ASSIGNMENT: The whole listing is to be reproduced exactly as given.

[PROVIDED RECORDS Boundary: Start]

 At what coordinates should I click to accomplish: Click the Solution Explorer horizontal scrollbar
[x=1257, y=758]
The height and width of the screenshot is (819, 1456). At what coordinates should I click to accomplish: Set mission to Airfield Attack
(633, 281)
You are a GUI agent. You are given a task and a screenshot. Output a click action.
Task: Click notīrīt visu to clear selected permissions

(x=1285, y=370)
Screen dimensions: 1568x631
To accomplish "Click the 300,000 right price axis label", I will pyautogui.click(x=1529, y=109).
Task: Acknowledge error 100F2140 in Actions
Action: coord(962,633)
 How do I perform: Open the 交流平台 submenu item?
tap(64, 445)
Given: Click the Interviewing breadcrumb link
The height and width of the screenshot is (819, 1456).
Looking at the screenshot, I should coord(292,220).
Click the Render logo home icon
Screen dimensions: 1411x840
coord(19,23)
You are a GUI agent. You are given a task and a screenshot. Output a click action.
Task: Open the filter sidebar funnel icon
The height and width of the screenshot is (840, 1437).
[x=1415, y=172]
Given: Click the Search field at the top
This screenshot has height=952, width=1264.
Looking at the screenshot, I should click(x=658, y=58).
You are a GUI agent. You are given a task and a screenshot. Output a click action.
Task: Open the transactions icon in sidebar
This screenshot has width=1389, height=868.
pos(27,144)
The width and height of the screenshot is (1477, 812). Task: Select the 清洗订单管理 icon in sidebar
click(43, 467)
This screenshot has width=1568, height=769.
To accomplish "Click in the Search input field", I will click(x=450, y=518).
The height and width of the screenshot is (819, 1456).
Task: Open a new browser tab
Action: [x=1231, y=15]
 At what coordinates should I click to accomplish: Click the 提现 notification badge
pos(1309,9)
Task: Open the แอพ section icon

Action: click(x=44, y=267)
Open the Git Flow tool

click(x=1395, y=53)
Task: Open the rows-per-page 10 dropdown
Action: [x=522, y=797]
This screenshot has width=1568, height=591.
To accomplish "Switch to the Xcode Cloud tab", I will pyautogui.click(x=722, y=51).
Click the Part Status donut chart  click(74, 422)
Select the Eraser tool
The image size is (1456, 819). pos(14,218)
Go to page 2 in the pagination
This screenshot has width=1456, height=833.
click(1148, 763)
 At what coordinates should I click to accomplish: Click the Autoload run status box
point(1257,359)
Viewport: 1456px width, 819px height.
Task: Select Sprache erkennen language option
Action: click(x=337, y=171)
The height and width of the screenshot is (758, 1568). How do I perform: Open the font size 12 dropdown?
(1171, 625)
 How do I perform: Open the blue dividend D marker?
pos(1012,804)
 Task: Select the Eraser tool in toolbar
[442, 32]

[PROVIDED RECORDS Boundary: End]

ANSWER BOX:
 At what coordinates should I click to accomplish: Click the Solution Explorer horizontal scrollbar
[x=1257, y=758]
The height and width of the screenshot is (819, 1456). At what coordinates should I click to accomplish: Set mission to Airfield Attack
(633, 281)
You are a GUI agent. You are given a task and a screenshot. Output a click action.
Task: Click notīrīt visu to clear selected permissions

(x=1285, y=370)
Screen dimensions: 1568x631
To accomplish "Click the 300,000 right price axis label", I will pyautogui.click(x=1529, y=109).
Task: Acknowledge error 100F2140 in Actions
Action: coord(962,633)
 How do I perform: Open the 交流平台 submenu item?
tap(64, 445)
Given: Click the Interviewing breadcrumb link
The height and width of the screenshot is (819, 1456).
Looking at the screenshot, I should coord(292,220).
Click the Render logo home icon
Screen dimensions: 1411x840
coord(19,23)
You are a GUI agent. You are given a task and a screenshot. Output a click action.
Task: Open the filter sidebar funnel icon
The height and width of the screenshot is (840, 1437).
[x=1415, y=172]
Given: Click the Search field at the top
This screenshot has height=952, width=1264.
Looking at the screenshot, I should click(x=658, y=58).
You are a GUI agent. You are given a task and a screenshot. Output a click action.
Task: Open the transactions icon in sidebar
This screenshot has width=1389, height=868.
pos(27,144)
The width and height of the screenshot is (1477, 812). Task: Select the 清洗订单管理 icon in sidebar
click(43, 467)
This screenshot has width=1568, height=769.
To accomplish "Click in the Search input field", I will click(x=450, y=518).
The height and width of the screenshot is (819, 1456).
Task: Open a new browser tab
Action: [x=1231, y=15]
 At what coordinates should I click to accomplish: Click the 提现 notification badge
pos(1309,9)
Task: Open the แอพ section icon

Action: click(x=44, y=267)
Open the Git Flow tool

click(x=1395, y=53)
Task: Open the rows-per-page 10 dropdown
Action: [x=522, y=797]
This screenshot has width=1568, height=591.
To accomplish "Switch to the Xcode Cloud tab", I will pyautogui.click(x=722, y=51).
Click the Part Status donut chart  click(74, 422)
Select the Eraser tool
The image size is (1456, 819). pos(14,218)
Go to page 2 in the pagination
This screenshot has width=1456, height=833.
click(1148, 763)
 At what coordinates should I click to accomplish: Click the Autoload run status box
point(1257,359)
Viewport: 1456px width, 819px height.
Task: Select Sprache erkennen language option
Action: click(x=337, y=171)
The height and width of the screenshot is (758, 1568). How do I perform: Open the font size 12 dropdown?
(1171, 625)
 How do I perform: Open the blue dividend D marker?
pos(1012,804)
 Task: Select the Eraser tool in toolbar
[442, 32]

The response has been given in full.